Le diable, ici, c’est le fascisme. Il est postulé chez tous ceux qui s’opposent – activement ou passivement – au programme déconstructeur de la France insoumise. Peu importe qu’il s’agisse d’un fascisme fantasmatique au regard de ce que fut le fascisme historique. L’essentiel est que militants et sympathisants s’accordent à nommer fasciste l’ennemi commun. Ce fascisme-là étant partout (vous et moi), incarnant la Menace par excellence, la guerre finale que lui a déclarée le parti incarnant l’antifascisme pourra légitimement recourir à tous les moyens de la guerre. Face au fascisme, mal absolu, tout est permis.
Censure, ostracisme, intimidation et violence physique ne sont que des instruments de légitime défense. De même, sont de nécessaires exorcismes la fermeture des médias mal pensants, les injures contre les opposants, le passage à tabac de militants adverses (forcément des fascistes) et le triomphalisme vengeur des soirées électorales dans les villes conquises par la France insoumise. Comme le dit Jean Szlamovicz (Atlantico, 7 avril 2026), « hyperboliser le danger représenté par l’adversaire, c’est se faire passer pour victime et gagner ainsi le droit d’exercer la violence ».

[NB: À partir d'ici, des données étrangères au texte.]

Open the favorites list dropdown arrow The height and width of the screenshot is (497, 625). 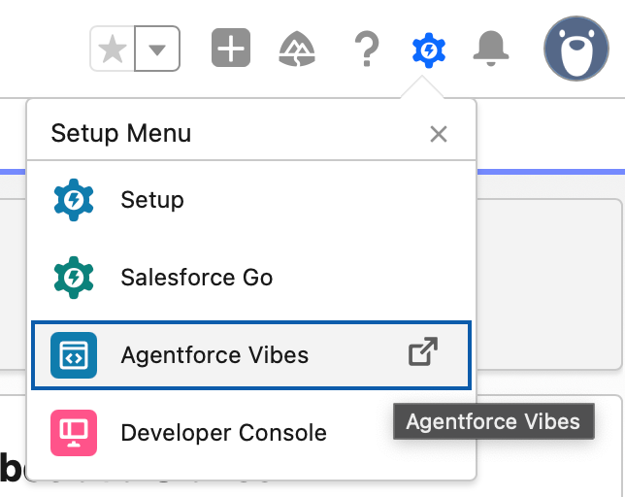coord(157,49)
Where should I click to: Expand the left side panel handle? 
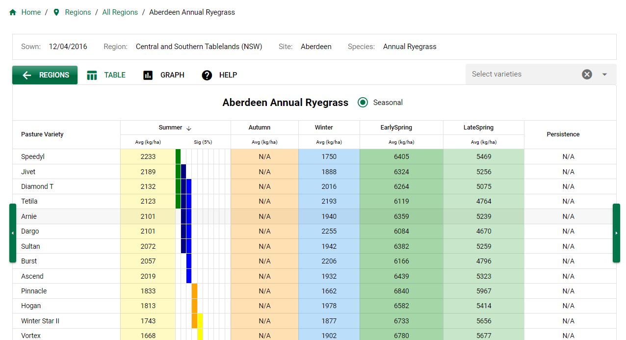[x=13, y=233]
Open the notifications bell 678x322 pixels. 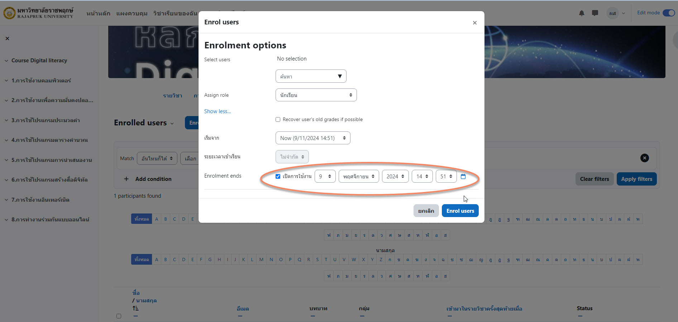581,13
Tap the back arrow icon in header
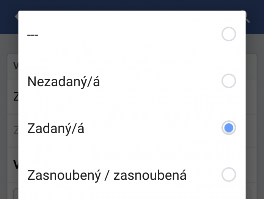 click(17, 17)
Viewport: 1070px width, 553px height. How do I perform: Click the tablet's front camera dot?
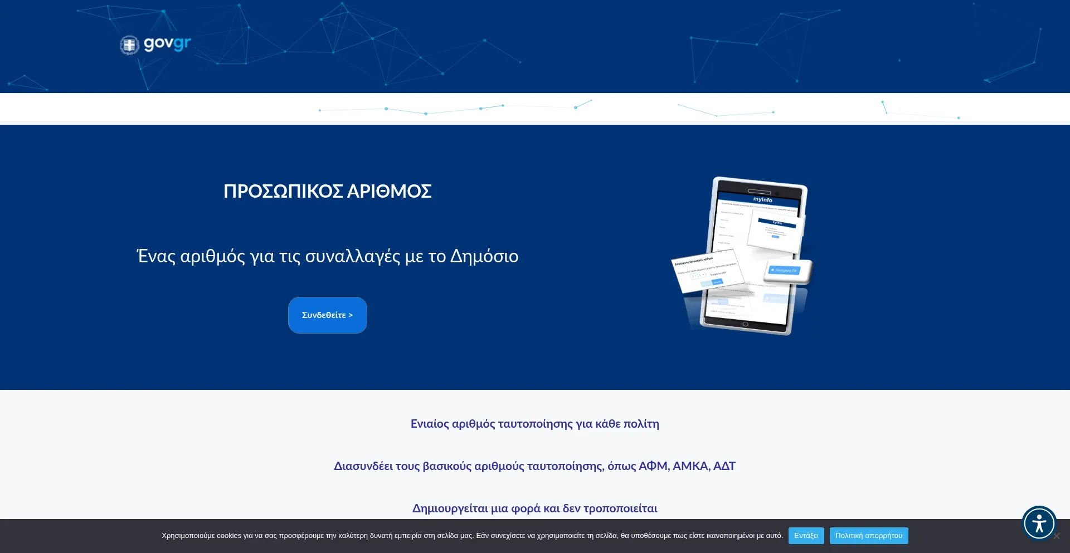[777, 193]
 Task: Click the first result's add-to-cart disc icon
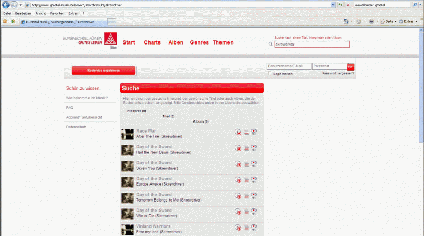pyautogui.click(x=239, y=132)
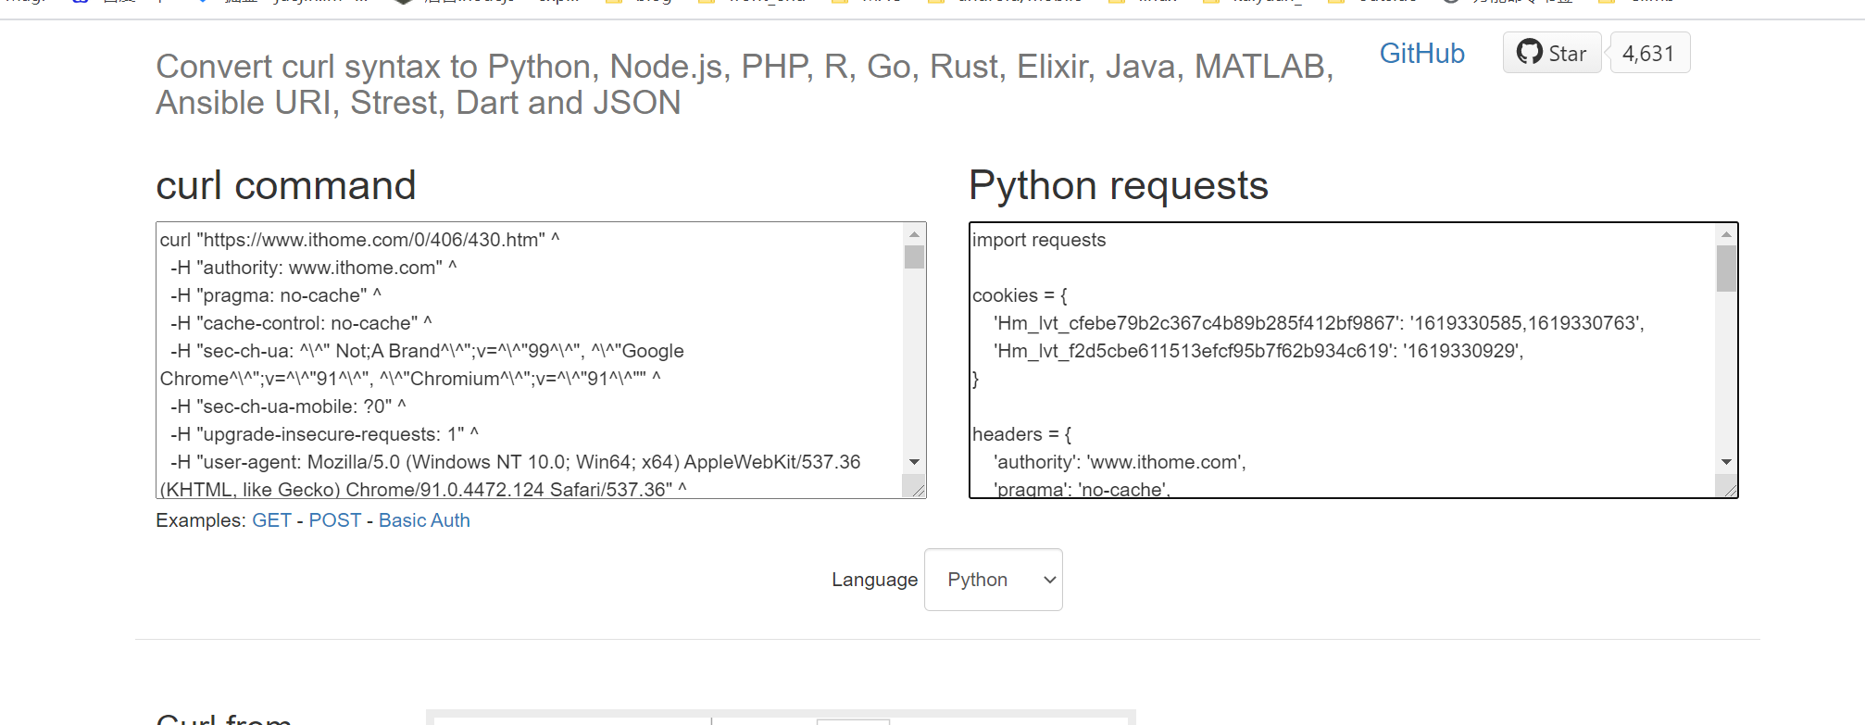Load the GET example
1865x725 pixels.
point(271,520)
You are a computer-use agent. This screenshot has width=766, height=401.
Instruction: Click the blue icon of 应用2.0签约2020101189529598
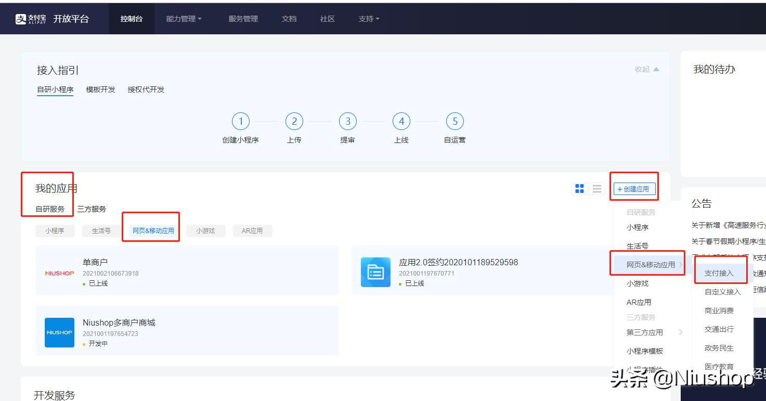[375, 271]

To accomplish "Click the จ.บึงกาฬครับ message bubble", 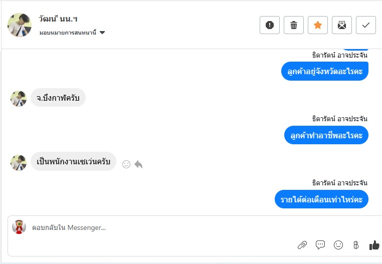I will click(x=58, y=98).
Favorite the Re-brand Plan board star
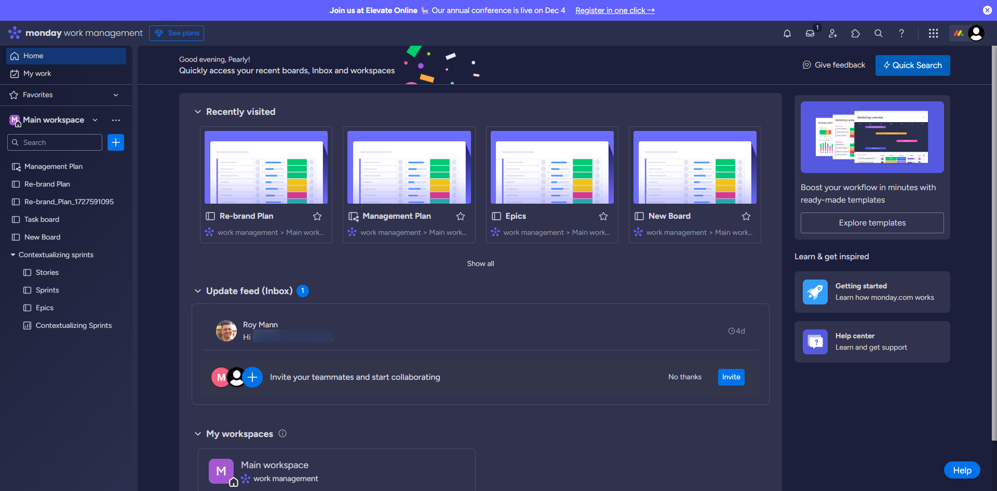This screenshot has height=491, width=997. click(317, 216)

Malheur aux suppôts de Satan, c’est-à-dire aux électeurs du RN, de l’UDR, de LR et du bloc central : deux Français sur trois sont voués à la géhenne. Mais pas de pitié non plus pour ceux qui, à gauche (PS, SOS Racisme), se démarquent des ardeurs inquisitoriales. Ils méritent d’être traités de « bourgeois visqueux » par le grand chef et d’être hués par ses troupes. Le vieux personnage du social-traître ne demande qu’à reprendre du service. L’antifascisme est la grande cause de la gauche et LFI a le monopole de la marque. L’exorcisme suprême c’est donc Mélenchon au second tour des présidentielles… ou au troisième (les législatives) ou au quatrième (la rue).